Nazanin Zaghari-Ratcliffe has already served a five-year prison sentence in the Islamic Republic. Her attorney Hojjat Kermani told The Associated Press that the appeals court upheld a verdict earlier this year sentencing her to another year.
The verdict also includes a one-year overseas travel ban, meaning she cannot leave Iran to join her family for nearly two years.
In April, Zaghari-Ratcliffe was convicted of allegedly disseminating “anti-system propaganda” when she took part in a protest outside the Iranian Embassy in London in 2009.
Kermani said Zaghari-Ratcliffe was “concerned” when he informed her of the appeals court decision. He said his client was in contact with his family.

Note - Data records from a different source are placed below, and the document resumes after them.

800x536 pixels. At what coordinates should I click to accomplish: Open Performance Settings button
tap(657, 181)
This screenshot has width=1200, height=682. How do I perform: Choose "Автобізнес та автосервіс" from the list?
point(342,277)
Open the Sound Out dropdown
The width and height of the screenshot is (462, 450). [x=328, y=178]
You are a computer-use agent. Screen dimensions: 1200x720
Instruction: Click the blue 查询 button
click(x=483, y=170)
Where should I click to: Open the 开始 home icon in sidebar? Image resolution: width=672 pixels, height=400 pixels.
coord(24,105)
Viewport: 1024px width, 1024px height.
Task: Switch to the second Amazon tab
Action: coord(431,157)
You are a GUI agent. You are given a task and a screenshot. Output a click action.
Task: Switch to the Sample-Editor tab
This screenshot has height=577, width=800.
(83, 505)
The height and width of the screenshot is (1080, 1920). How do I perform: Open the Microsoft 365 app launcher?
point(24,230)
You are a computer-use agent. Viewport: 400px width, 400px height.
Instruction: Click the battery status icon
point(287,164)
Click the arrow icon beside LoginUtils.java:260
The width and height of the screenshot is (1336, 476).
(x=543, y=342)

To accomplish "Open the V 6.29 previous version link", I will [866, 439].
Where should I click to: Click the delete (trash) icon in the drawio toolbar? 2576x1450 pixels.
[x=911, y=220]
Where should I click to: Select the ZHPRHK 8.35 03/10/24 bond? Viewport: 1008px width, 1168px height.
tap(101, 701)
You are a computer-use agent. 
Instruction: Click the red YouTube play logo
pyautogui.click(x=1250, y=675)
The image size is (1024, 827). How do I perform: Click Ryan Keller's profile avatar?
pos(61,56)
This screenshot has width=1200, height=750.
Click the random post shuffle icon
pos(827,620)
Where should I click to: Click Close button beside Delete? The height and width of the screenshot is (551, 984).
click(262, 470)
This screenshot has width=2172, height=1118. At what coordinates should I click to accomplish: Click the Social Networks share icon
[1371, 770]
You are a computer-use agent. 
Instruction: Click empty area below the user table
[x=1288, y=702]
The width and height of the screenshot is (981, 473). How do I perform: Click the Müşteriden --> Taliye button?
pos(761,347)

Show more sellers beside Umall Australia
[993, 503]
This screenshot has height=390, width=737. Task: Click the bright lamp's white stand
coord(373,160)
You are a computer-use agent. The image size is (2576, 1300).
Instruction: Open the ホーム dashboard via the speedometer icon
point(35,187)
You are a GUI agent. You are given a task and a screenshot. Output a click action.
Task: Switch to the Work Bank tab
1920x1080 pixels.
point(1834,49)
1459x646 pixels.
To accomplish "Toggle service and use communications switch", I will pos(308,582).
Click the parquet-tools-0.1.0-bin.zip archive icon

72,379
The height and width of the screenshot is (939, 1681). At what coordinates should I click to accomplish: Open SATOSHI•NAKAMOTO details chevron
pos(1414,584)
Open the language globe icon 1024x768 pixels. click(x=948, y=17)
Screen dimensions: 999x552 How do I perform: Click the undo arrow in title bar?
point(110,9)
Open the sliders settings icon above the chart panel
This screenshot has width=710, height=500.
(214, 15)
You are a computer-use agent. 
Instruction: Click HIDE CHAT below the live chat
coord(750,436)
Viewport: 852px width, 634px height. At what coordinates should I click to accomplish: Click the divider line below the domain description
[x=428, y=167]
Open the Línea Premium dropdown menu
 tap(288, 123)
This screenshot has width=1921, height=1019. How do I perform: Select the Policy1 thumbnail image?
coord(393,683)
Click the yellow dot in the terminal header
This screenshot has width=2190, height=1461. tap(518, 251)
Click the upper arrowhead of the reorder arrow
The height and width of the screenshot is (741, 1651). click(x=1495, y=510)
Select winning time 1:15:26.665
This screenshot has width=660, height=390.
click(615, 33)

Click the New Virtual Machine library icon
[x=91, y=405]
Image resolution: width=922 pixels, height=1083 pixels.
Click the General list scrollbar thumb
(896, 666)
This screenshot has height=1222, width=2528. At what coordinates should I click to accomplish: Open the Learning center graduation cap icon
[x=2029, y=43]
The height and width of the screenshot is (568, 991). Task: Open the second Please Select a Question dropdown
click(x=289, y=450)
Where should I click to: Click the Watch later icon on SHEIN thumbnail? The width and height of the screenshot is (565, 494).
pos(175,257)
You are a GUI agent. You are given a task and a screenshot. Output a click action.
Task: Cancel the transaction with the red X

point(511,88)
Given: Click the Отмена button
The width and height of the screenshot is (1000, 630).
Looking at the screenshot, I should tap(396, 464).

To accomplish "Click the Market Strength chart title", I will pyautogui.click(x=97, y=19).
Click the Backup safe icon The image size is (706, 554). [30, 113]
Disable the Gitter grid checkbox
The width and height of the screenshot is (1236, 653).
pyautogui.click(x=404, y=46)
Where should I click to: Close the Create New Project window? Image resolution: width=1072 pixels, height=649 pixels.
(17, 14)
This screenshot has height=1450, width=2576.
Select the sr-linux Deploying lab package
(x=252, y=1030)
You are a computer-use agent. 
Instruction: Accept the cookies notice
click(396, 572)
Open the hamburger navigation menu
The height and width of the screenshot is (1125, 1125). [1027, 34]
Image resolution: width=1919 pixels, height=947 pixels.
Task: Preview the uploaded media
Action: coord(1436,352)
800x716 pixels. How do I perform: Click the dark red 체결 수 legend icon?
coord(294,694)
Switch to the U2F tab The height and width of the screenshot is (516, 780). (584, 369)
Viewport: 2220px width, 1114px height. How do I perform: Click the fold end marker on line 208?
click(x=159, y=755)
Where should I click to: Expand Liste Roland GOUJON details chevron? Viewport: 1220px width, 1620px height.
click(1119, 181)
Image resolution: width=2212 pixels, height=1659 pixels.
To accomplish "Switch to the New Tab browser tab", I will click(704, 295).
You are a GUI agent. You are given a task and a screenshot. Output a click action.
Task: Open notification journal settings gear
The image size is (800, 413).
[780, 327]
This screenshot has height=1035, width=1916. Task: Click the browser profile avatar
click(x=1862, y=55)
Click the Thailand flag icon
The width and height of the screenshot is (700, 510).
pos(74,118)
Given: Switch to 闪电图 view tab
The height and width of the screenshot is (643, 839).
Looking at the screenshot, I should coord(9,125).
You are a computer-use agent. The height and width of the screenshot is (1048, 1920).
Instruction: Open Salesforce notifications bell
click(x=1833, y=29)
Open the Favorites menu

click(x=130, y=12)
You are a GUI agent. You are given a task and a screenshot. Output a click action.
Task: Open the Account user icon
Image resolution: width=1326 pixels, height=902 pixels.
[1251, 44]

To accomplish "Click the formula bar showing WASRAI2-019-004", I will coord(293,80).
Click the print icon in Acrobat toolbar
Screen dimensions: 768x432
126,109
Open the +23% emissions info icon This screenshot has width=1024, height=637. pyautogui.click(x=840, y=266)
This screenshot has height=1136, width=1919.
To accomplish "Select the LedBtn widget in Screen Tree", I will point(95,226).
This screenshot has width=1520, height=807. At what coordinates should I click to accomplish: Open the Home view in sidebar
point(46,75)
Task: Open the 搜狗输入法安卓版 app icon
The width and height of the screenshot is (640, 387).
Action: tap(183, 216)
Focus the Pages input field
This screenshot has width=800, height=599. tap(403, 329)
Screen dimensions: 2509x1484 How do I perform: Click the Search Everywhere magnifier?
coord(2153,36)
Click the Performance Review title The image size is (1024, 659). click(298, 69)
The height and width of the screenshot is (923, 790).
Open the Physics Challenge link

Iranian state media did not immediately recognize the ruling, apparently made after a closed-door hearing.
Zaghari-Ratcliffe was sentenced to five years in prison after being convicted of plotting to overthrow the Iranian government, a charge she, her supporters and rights groups deny. While working at the Thomson Reuters Foundation, the news agency’s charitable arm, she was arrested at Tehran airport in April 2016 on her way home to Britain after visiting his family.
Human rights groups accuse Iran of holding binationals as bargaining chips for money or influence in negotiations with the West, which Tehran denies. Iran does not recognize dual citizenship, so detainees like Zaghari-Ratcliffe cannot receive consular assistance.